“And when they came to the crowd, a man came up to him and, kneeling before him, said, “Lord, have mercy on my son, for he is an epileptic and he suffers terribly. For often he falls into the fire, and often into the water. And I brought him to your disciples, and they could not heal him.” And Jesus answered, “O faithless and twisted generation, how long am I to be with you? How long am I to bear with you? Bring him here to me.” And Jesus rebuked the demon, and it came out of him, and the boy was healed instantly.” Mathew 17: 14-20
It was Good Friday in 1993 when my mother found me in status Epilepticus- I was taken to the hospital by ambulance, they used life flight transport to get me to another hospital at which point I was put into a medically induced coma for several days. I had never had an episode like this, i’d never even been severely ill. There was no explanation for what had occurred and it left my family as well as my doctors baffled. I was only 9 years old when I received my diagnosis as an Epileptic and though I did not understand what the diagnosis meant I learned quickly that my life had changed forever.

preparing for a week long video EEG
In biblical times believers brought on the notion that seizures were caused by demon possession therefore the treatment of choice was exorcism. This is not the case today and I thank science for that. Though medication is the first choice, it is not the only one. Personally, I take two different anti-convulsants (Keppra and Lamictal) but in addition to that I have a VNS implant (Vagal Nerve Stimulation)… which has saved my life.
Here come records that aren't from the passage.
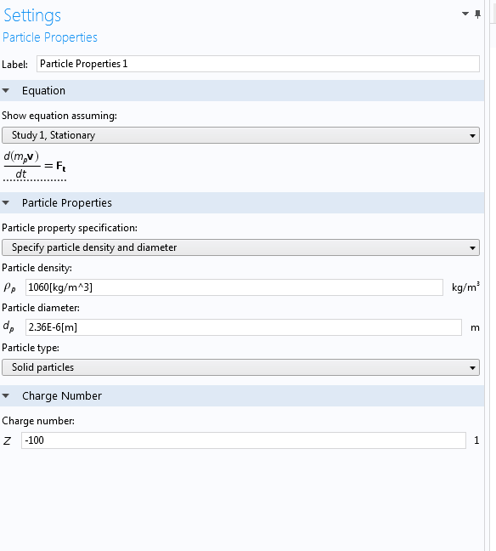The image size is (496, 551).
Task: Click the Particle Properties section header title
Action: pos(67,202)
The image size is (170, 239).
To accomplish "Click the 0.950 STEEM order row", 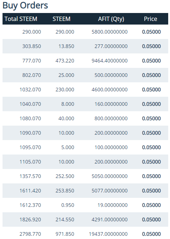I will (x=85, y=205).
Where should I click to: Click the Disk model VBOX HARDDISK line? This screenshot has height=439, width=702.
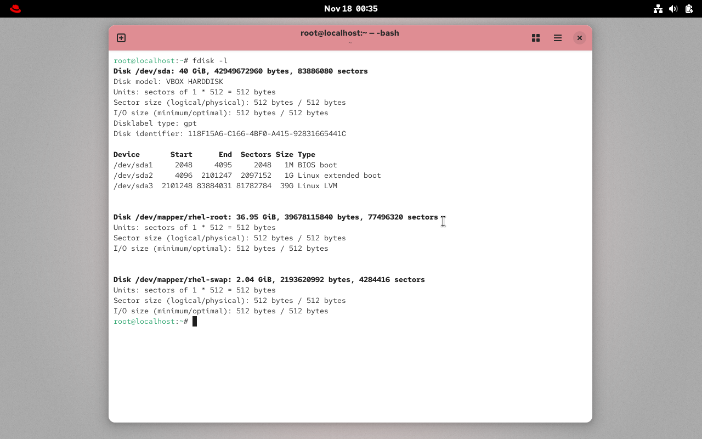tap(168, 82)
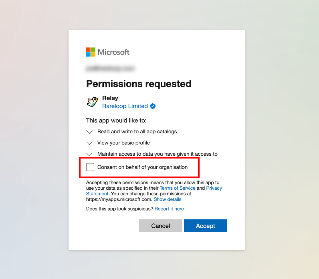Expand the app catalogs permission chevron

(90, 132)

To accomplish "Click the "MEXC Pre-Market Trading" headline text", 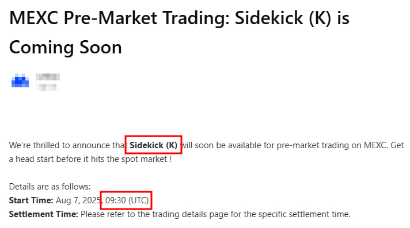I will click(120, 18).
In 2006 the frequency of my grand-mal seizures became debilitating so surgical options were brought to the table and tests were preformed to see what would be best for my situation. In December of that year I spent a week in the hospital having a video EEG- I was monitored 24/7, head covered in electrodes and weaned from my medication… just waiting to have a seizure. Amazingly during this week I did not have a single Grand-mal seizure, only petit-mal which did not provide adequate detail to the precise location of my seizures and therefore it was determined that VNS was the best surgical option for me. I am actually thankful that I wasn’t an ideal candidate for the other types, having someone cut into my brain and (gulp) possibly remove part of it was not something I had the guts to even consider.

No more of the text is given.